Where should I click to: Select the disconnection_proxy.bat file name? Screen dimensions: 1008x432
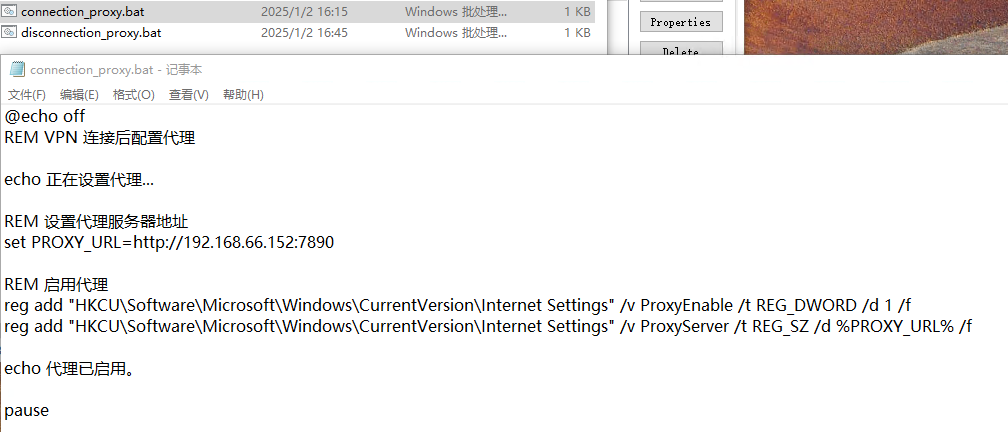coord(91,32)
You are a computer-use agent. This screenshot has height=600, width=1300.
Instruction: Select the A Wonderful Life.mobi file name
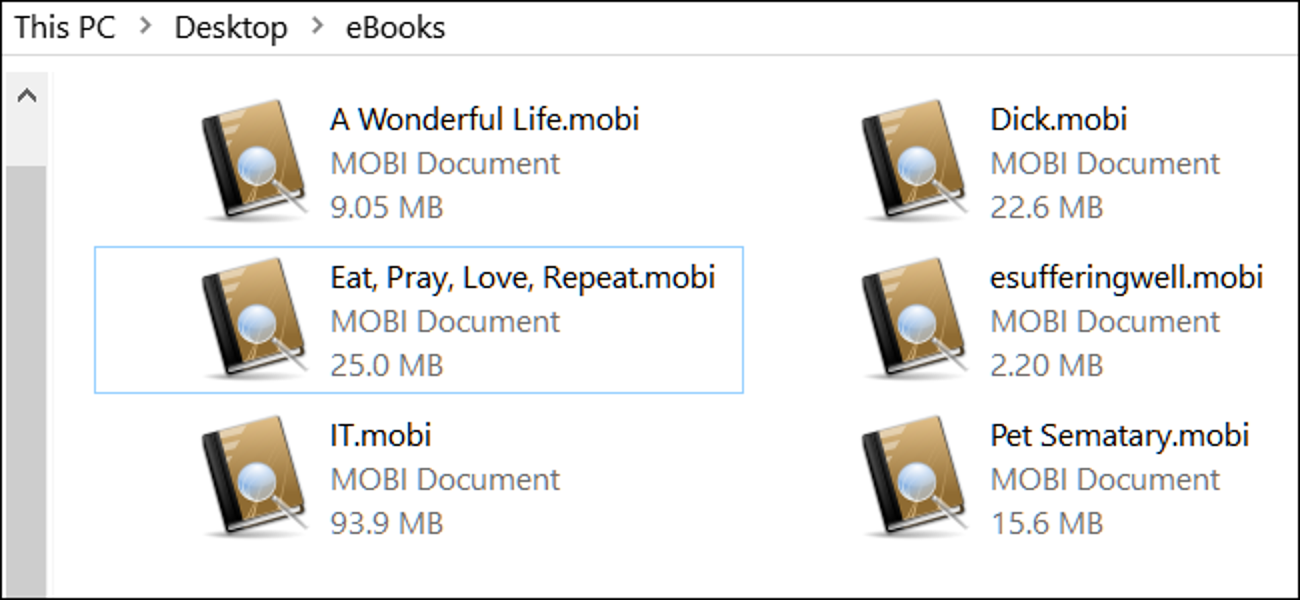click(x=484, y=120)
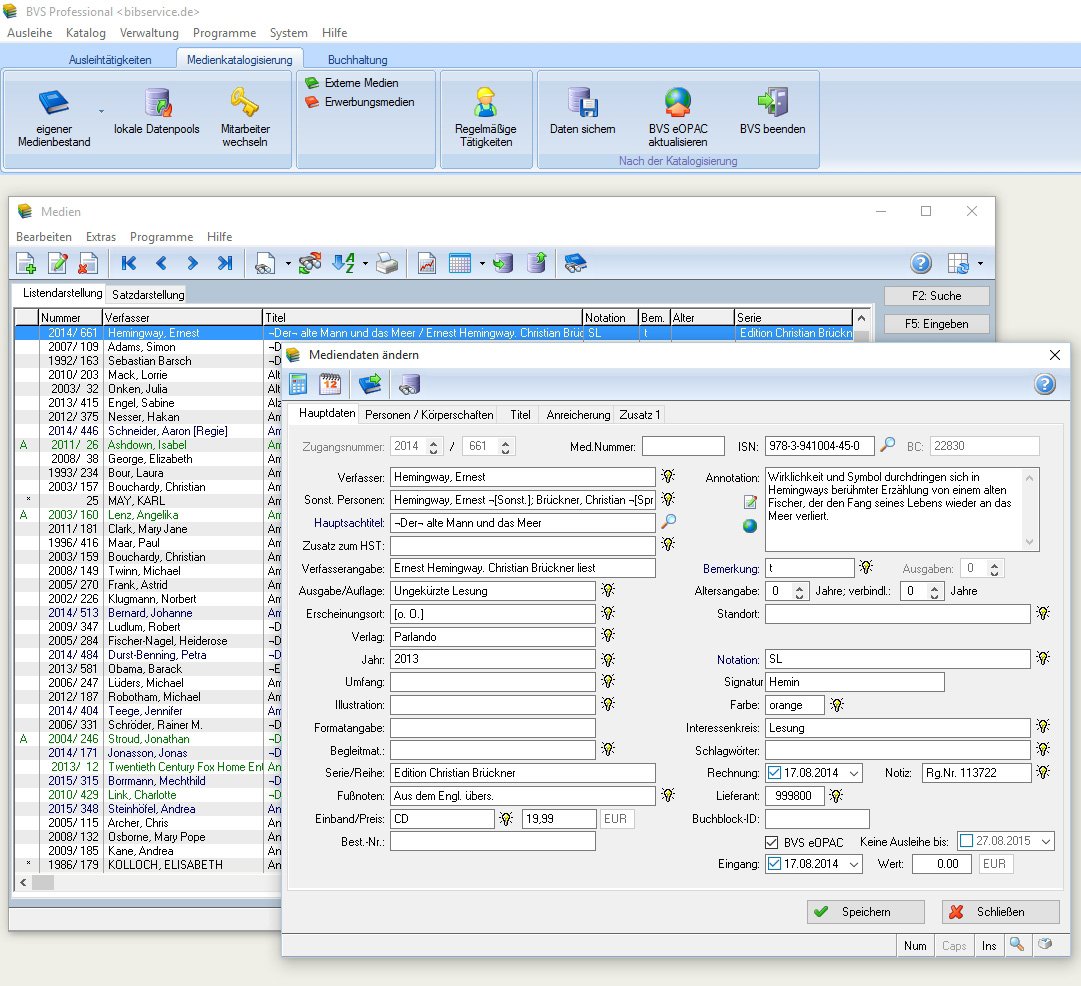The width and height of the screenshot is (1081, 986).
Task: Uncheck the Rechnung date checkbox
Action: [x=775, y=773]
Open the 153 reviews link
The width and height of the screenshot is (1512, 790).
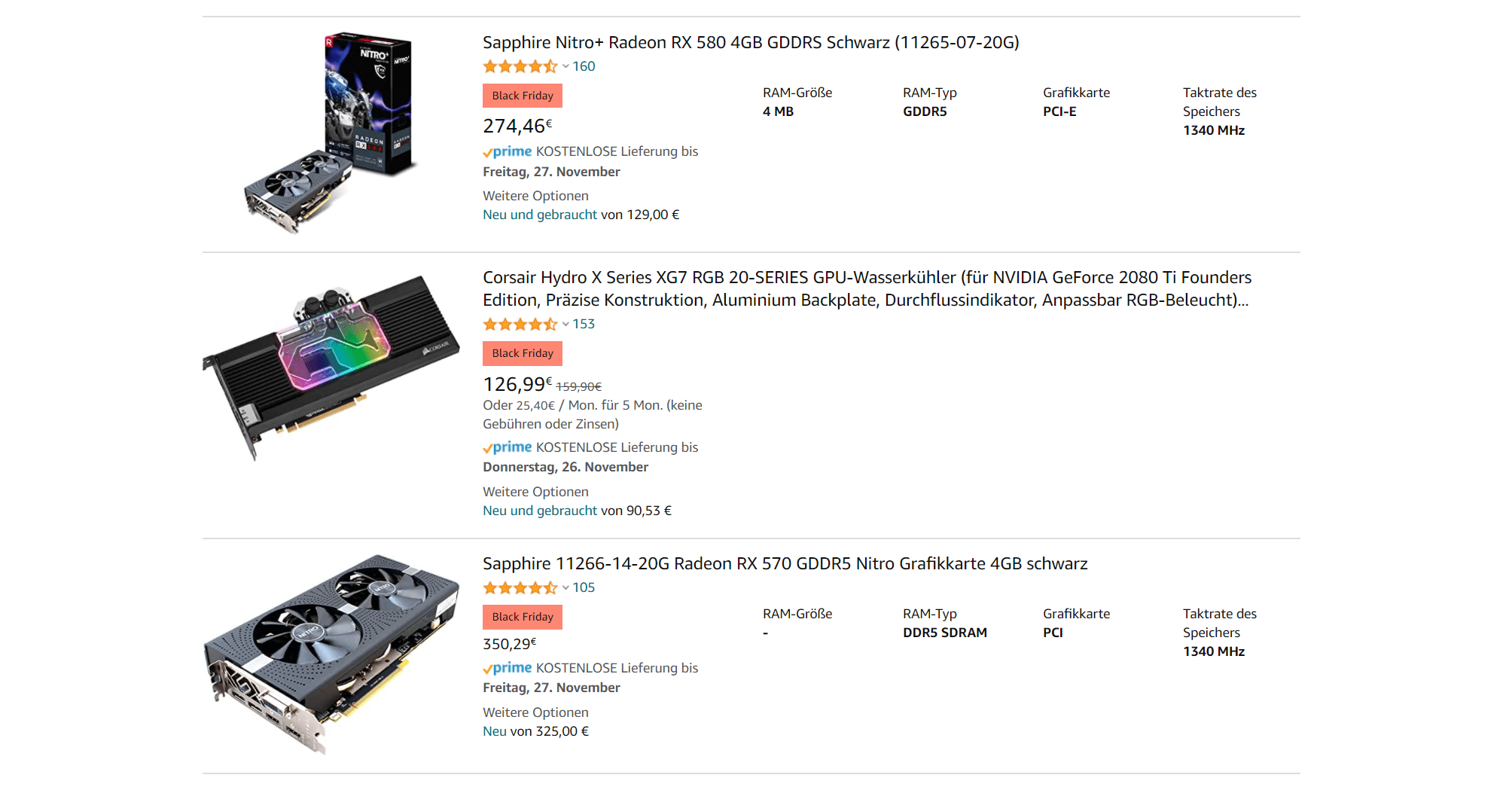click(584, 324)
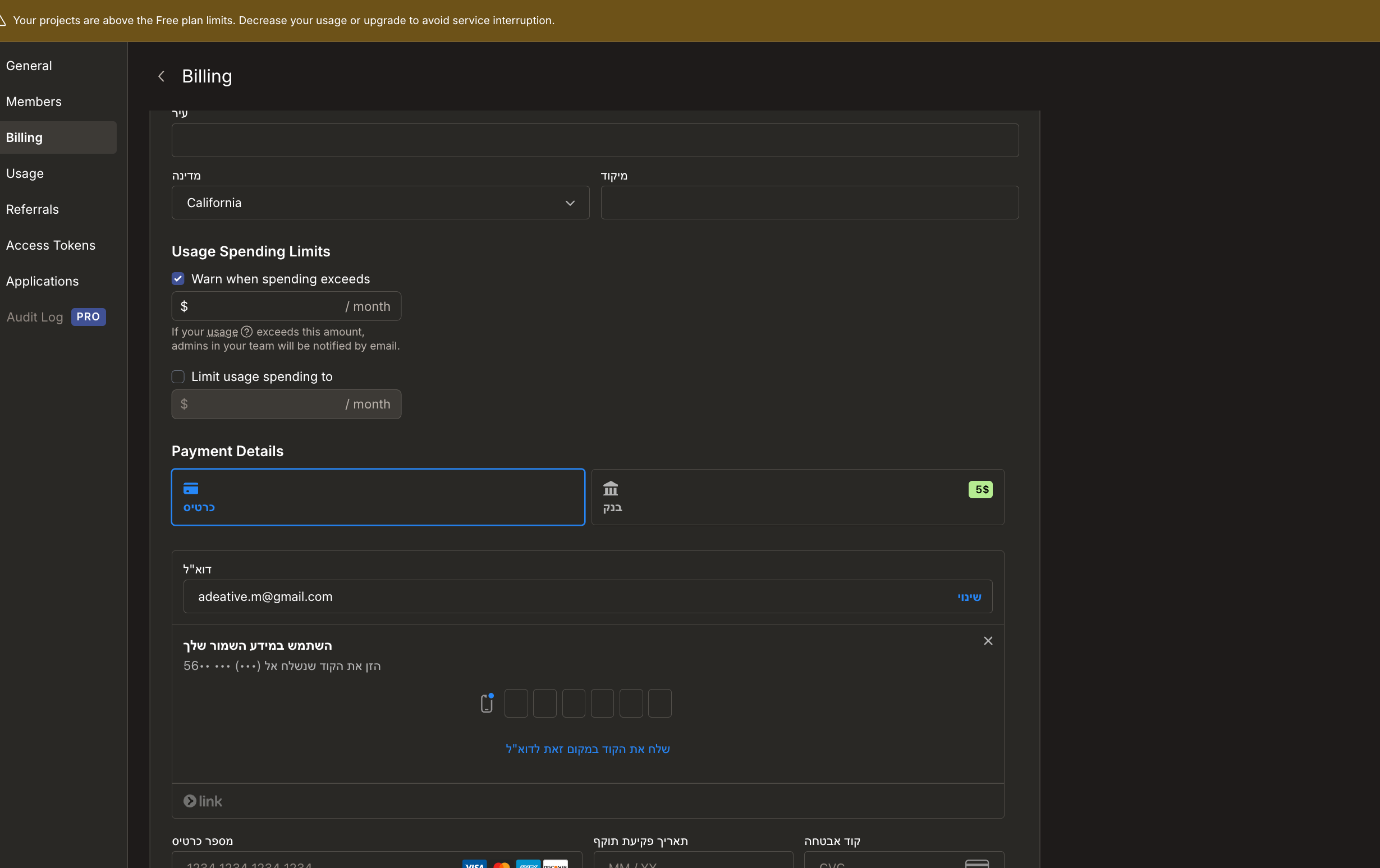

Task to carry out:
Lay out every line of the records above as a JSON list of strings, one string per line, leaving out blank lines and the pictures.

Exercise response:
[
  "Where should I click to: Select the disconnection_proxy.bat file name? Screen dimensions: 1008x432",
  "coord(91,32)",
  "You are a computer-use agent. This screenshot has height=600, width=1300.",
  "Instruction: Select the A Wonderful Life.mobi file name",
  "click(x=484, y=120)",
  "The width and height of the screenshot is (1081, 986).",
  "Task: Uncheck the Rechnung date checkbox",
  "Action: [x=775, y=773]",
  "Open the 153 reviews link",
  "The width and height of the screenshot is (1512, 790).",
  "click(584, 324)"
]